• **Task data**
--- START ---

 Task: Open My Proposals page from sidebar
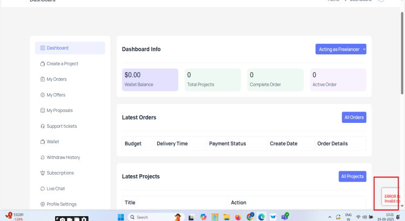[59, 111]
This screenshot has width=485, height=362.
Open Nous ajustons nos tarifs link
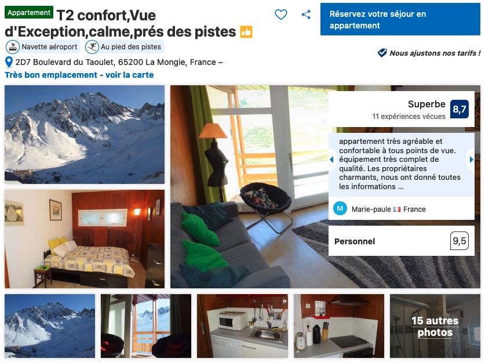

--- END ---
--- START ---

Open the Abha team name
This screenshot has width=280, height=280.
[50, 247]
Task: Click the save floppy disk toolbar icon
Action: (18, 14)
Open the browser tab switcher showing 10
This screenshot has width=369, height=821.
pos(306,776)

--- END ---

• **Exercise brief**
Using the entries above, reproduce word for word only the lines from the one that contains "Task: Open My Proposals page from sidebar" to the one that contains "Open Nous ajustons nos tarifs link", both ends included, and drop every picture.

• **Answer to this task**
 Task: Open My Proposals page from sidebar
[59, 111]
This screenshot has width=485, height=362.
Open Nous ajustons nos tarifs link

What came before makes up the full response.